De eerste zanderige, onverharde wegen in deze streek liepen over de ontginningsdijken die vanaf 1120 werden aangelegd. De Oude Wegh langs Blauwkapel was één van de eerste wegen in deze streek (nu de Voordorpsedijk). Een belangrijke noord-zuid verbinding werd de Tolakkerweg, de verbindingsweg tussen Utrecht, Maartensdijk en Hilversum. In 1825 gaf Koning Willem I toestemming om die weg te verharden. Dat gold ook voor de weg van Maartensdijk naar Soestdijk, in deze tijd het jachtslot van prins Willem II. Omdat de verharding van de wegen door particulieren gebeurde, kregen zij het recht om Tol te heffen. Zo konden zij de aanleg en het onderhoud bekostigen. Er kwamen o.a. tollen in Maartensdijk, Groenekan en Blauwkapel. Later ook in Westbroek aan de Kerkdijk. In 1884 nam de gemeente Maartensdijk het onderhoud van de Tolakkerweg en het recht om tol te heffen over. De laatste Tol, die bij het gemeentehuis Maartensdijk, werd in 1953 pas opgeheven.
De automobiel
Door de betere wegen ging vervoer van producten steeds vaker met paard en wagen over de weg in plaats van over het water per schip. Welgestelde burgers reden met koetsen. In de vroege 20e eeuw werd de automobiel steeds meer op de weg gezien. Eerst als nieuwigheidje, maar al gauw bleek het een praktisch vervoermiddel. Vanaf 1926 reed de EGMO (Eerste s-'Gravelandsche Motor Omnibusdienst) 32 keer per dag langs het traject Hilversum - Maartensdijk - Utrecht. Ook bedrijven kregen hun eigen bussen en de koeriersdiensten werden belangrijke vervangers van de veerdiensten.
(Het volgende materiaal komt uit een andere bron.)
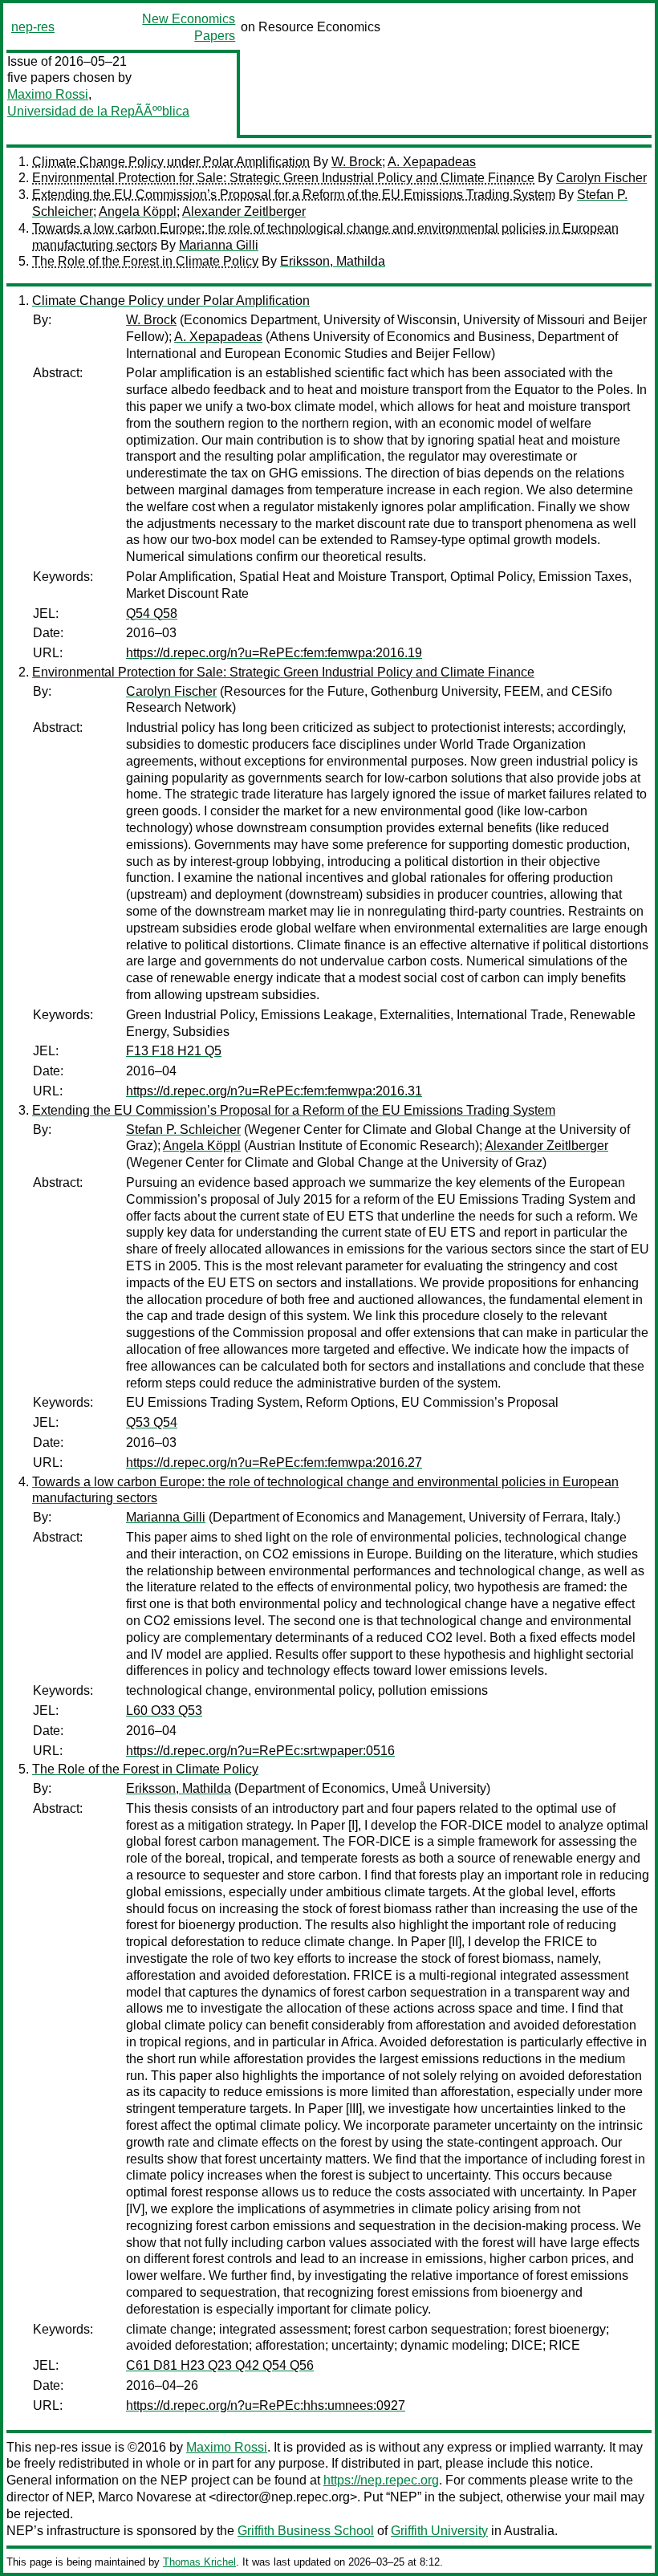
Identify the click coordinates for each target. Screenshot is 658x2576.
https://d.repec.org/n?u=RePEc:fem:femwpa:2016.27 (274, 1462)
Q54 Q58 (151, 613)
De nieuwe tijd: de snelweg
In het Utrechts Nieuwsblad van Augustus 1965 stond het volgende bericht: "Te smal - doodgewoon veel te smal. Dat is de misère van de weg Utrecht - Hilversum, langs Hollandsche Rading, Maartensdijk en Groenekan. Voor de 9500 voertuigen, die er per werkdag over deze weg gaan, is het een tragedie in slow- motion." Aan deze verkeersproblemen kwam een einde toen in 1973 de autosnelweg - de A27 langs het spoor - in gebruik werd genomen.